Dr Frederick Mulder on Supporting the Orchid Project to End FGC

By Spear's

Spreading the Word Sophie McBain hears how innovative philanthropy is tackling one of the most barbaric practices around today: female genital cutting

Spreading the Word

Sophie McBain hears how innovative philanthropy is tackling one of the most barbaric practices around today: female genital cutting
  
  
Dr Frederick Mulder CBE
Founder, the Funding Network

    
   
I GREW UP in a religious background, so I was used to giving to my local church. I was forever setting up small businesses as a kid — for several years it was selling Christmas cards door-to-door — and I tithed my profits.

By the time I reached university and ceased to be a believing Christian, this practice of giving money away to something I felt strongly about had become embedded. I’ve always found that side of my life very satisfying.

When my business as a dealer in European printmaking began to do well and I started out in philanthropy, I wasn’t confident enough about my giving to do it wisely, and I never knew how much to give. There’s often no ‘price tag’ on a charitable cause and you don’t want to give too little, nor do you want to be seen as foolishly generous. It’s concerns like these that keep people from giving.
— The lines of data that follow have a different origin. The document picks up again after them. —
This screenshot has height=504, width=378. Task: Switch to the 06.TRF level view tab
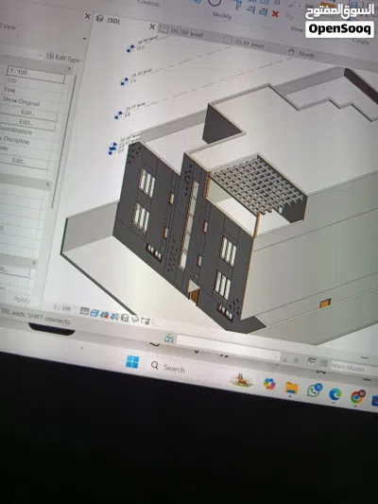(186, 33)
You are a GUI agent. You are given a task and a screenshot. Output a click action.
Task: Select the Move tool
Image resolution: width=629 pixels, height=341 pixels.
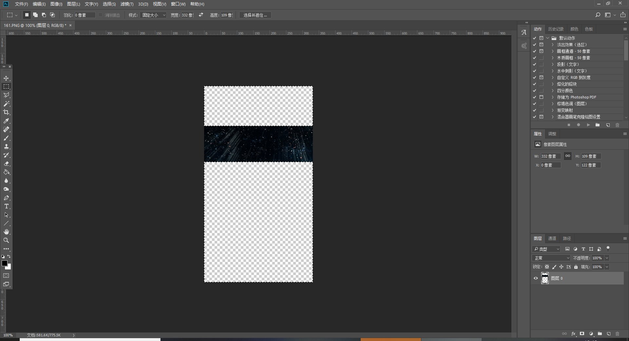[x=6, y=78]
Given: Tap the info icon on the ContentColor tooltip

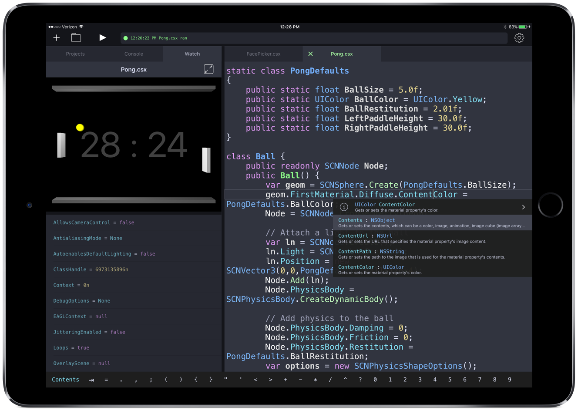Looking at the screenshot, I should pos(344,207).
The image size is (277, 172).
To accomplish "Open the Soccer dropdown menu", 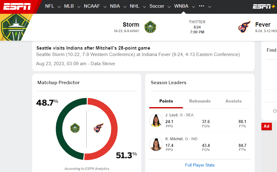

In 2002 I set up The Funding Network, a public giving circle. I could see it was something that hadn’t been done before, and I knew that I would love to use an organisation like it. Giving is still a slightly counter-cultural exercise, so I think it’s helpful to have other people to do it with.

I’m still very active in my business, and the format we developed for TFN was also for busy people who could come to one of our evenings and hear about five or six charitable projects. The chances are that whatever someone’s interest, they will hear about something that sparks a reaction in them.

Getting the culture right for TFN was very important. I wanted it to be serious and thoughtful, but also fun and easy to participate in, and I didn’t want people to feel pressured to give.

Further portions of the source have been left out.